Michael Albano and Elizabeth Dyer are partners at Cleary Gottlieb Steen & Hamilton LLP. This post is based on their Cleary memorandum. Related research from the Program on Corporate Governance includes The Illusory Promise of Stakeholder Governance (discussed on the Forum here) by Lucian A. Bebchuk and Roberto Tallarita; How Much Do Investors Care about Social Responsibility? (discussed on the Forum here) by Scott Hirst, Kobi Kastiel, and Tamar Kricheli-Katz; Reconciling Fiduciary Duty and Social Conscience: The Law and Economics of ESG Investing by a Trustee (discussed on the Forum here) by Robert H. Sitkoff and Max M. Schanzenbach; and Exit vs. Voice (discussed on the Forum here) by Eleonora Broccardo, Oliver Hart, and Luigi Zingales.
On November 22, 2022, the Department of Labor (“DOL”) released its final rule (the “Final Rule”)[1] clarifying the application of ERISA’s fiduciary duties to the selection of investments and investment courses of action, including with respect to the consideration of environmental, social and governance (“ESG”) factors and the exercise of shareholder rights. The Final Rule, which is largely consistent with the DOL’s 2021 proposal, “clarifies that retirement plan fiduciaries can take into account the potential financial benefits of investing in companies committed to positive environmental, social and governance actions as they help plan participants make the most of their retirement benefits.”[2]
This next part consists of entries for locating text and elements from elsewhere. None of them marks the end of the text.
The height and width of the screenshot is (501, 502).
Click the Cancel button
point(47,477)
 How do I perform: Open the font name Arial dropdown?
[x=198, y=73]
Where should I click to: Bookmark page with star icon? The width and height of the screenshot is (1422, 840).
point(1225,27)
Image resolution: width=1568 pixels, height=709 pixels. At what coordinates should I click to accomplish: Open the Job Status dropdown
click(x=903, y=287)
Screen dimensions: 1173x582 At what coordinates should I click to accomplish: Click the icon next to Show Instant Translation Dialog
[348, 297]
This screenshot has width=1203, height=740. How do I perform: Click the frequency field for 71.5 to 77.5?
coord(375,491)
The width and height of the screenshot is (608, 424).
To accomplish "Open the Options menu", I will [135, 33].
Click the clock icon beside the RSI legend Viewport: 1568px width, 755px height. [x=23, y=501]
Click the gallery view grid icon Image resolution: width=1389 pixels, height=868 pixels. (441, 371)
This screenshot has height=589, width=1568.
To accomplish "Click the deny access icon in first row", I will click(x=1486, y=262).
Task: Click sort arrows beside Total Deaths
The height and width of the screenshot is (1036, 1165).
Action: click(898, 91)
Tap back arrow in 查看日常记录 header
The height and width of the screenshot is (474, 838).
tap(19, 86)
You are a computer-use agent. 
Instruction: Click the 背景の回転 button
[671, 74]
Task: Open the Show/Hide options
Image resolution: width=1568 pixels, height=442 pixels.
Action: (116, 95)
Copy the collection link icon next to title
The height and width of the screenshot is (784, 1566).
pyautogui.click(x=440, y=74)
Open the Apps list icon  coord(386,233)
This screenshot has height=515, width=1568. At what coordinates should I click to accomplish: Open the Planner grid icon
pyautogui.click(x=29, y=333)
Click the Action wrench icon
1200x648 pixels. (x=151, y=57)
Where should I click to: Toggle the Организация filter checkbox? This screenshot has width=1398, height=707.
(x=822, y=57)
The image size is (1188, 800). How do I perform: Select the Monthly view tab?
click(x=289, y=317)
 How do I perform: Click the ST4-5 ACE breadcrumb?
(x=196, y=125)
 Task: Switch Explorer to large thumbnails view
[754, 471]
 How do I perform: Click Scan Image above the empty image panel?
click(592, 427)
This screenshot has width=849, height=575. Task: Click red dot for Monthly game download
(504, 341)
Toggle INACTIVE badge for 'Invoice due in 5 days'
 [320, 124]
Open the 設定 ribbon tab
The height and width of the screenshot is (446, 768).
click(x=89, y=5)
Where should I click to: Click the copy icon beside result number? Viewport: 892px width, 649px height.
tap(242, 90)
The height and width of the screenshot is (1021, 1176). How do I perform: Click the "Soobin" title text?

The Final Rule reaffirms a bedrock principle under ERISA’s duties of prudence and loyalty – when selecting investments and/or investment courses of action, plan fiduciaries must focus on the relevant risk-return factors and may not subordinate the interests of participants and beneficiaries to objectives unrelated to the provision of benefits under the plan (e.g., by reducing investment returns and/or increasing investment risks). Through the years, the DOL has issued quite a bit of guidance regarding the consideration of ESG factors and the exercise of shareholder rights. While the foregoing principle has remained constant, the DOL’s guidance has varied as to the degree to which ESG factors may be considered and the responsibilities of fiduciaries in connection with the exercise of shareholder rights.[3]